When a company hires Scott to produce photos for them, his job is more than taking professional-quality images with his camera. Just as a writer has a specific voice, a company’s brand has a certain feel — an aesthetic — that can be visually communicated by a discerning photographer.

Scott’s photos on his recent trip to Winterlake Lodge, as part of a long-term marketing photography project for Within the Wild Adventure Company, show his ability to understand and communicate a brand.

“Within the Wild’s business model is about bringing their guests into the Alaskan wilderness and giving them an intimate view of this wilderness environment. The guests get the feeling of support as the lodge meets their needs, but the lodge doesn’t completely take away the edge of nature. That’s what people go there for, to have that immersive experience in the Alaska wilderness.”

The candid photos of guests experiencing everything from fat bike and snowmobile rides through a snowy forest to a peaceful campfire gathering with s’mores show the lodge’s wild, natural spirit. The outdoor photos Scott captured are alive and spontaneous as Winterlake’s guests encounter the thrill of an Alaska adventure, though the warm-blanket comfort of the lodge is never far off.


Since the lodge, with its award-winning cuisine, daily wine tasting and cooking classes, and wellness center that offers yoga, meditation and stretching, is a key part of the Winterlake experience, the indoor and outdoor photos have to share the brand’s visual language.

“I try to interpret their story and aesthetic through my photographic style. It’s a choice of how to compose a frame, select a focus, what to include of a background. I try to focus on the feeling of the subject: ‘What is the emotion experienced when fat biking?’ I want a person looking at the lodge’s website to see a photo, feel the emotion and want to be there too.”

Since Scott worked with the lodge’s staff and guests, instead of professional models, capturing authentic, fleeting moments was key.

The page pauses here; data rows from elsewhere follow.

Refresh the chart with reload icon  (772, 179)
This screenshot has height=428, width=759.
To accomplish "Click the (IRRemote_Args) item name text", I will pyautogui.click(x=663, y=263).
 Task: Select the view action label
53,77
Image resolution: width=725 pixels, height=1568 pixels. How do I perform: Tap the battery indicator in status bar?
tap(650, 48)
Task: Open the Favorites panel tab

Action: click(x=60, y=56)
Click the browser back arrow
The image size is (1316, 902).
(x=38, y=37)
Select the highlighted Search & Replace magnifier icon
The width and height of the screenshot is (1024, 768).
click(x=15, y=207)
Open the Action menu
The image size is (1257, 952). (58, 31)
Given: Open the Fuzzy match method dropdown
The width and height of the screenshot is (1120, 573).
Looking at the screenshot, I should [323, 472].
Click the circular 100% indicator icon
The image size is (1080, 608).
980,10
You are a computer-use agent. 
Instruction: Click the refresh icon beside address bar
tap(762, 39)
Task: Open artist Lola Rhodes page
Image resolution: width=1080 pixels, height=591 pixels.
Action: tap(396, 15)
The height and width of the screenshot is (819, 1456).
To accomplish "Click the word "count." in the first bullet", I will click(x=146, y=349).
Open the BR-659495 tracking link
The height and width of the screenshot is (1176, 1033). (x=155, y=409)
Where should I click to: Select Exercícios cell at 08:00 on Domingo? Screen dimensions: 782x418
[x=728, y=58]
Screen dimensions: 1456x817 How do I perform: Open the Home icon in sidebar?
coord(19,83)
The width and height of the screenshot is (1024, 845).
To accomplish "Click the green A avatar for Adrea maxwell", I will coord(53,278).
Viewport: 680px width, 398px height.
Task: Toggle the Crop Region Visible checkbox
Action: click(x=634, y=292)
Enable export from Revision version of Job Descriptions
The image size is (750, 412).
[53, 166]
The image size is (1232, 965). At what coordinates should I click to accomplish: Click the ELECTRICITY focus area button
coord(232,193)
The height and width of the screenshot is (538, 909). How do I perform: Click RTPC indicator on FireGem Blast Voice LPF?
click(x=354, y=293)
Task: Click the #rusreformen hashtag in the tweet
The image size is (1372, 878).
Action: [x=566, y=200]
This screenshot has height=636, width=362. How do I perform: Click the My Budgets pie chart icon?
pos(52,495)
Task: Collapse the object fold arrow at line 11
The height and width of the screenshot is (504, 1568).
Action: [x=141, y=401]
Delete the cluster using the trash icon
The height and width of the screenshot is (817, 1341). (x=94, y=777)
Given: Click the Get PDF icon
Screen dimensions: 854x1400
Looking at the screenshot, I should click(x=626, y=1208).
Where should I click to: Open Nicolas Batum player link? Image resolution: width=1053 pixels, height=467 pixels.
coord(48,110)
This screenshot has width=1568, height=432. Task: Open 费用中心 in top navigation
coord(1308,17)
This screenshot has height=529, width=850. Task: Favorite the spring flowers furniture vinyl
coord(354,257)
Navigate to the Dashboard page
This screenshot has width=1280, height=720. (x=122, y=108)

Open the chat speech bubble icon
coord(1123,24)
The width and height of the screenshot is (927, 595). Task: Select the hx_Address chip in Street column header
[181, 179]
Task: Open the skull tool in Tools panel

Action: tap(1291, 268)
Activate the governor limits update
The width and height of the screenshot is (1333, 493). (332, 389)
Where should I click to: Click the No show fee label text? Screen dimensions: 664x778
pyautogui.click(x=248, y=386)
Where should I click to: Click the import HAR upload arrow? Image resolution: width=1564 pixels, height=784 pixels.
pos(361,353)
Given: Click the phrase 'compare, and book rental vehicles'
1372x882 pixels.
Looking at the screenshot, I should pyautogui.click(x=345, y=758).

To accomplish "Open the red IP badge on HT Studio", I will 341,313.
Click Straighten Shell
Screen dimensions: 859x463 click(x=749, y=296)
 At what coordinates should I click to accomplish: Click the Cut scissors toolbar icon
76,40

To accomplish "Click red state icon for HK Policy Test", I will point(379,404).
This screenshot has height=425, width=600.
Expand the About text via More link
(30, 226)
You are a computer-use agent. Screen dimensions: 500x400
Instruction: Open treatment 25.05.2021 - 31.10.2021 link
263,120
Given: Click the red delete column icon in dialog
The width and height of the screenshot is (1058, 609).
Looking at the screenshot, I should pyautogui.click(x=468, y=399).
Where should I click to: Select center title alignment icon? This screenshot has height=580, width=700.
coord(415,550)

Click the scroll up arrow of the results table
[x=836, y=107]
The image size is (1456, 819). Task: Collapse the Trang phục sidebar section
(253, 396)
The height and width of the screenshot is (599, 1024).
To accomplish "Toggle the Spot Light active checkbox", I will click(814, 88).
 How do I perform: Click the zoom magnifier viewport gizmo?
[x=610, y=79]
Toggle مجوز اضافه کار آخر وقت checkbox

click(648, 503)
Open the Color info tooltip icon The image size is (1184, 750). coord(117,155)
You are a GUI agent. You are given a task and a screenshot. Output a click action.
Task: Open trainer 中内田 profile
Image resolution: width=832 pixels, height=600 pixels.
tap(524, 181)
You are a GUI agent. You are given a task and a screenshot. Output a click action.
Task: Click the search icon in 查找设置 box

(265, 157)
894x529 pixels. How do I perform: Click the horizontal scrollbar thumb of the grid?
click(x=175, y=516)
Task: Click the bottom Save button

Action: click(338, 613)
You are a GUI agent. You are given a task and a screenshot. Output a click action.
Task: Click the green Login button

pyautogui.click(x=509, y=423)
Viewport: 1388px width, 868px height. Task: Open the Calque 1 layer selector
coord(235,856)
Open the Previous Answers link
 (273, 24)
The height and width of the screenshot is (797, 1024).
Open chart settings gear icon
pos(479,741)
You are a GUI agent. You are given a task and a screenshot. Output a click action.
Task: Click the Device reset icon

“The lodge guests are there having their experience. I can’t tell them, ‘Okay now look over there.’ Everything has to happen in the moment with little to no direction, even with the staff. There’s little opportunity for staging because light is shifting and fading, or its our only chance to get a helicopter. The photos are shot in the journalistic style to tell the story of how wonderful it is to be out in the lodge.”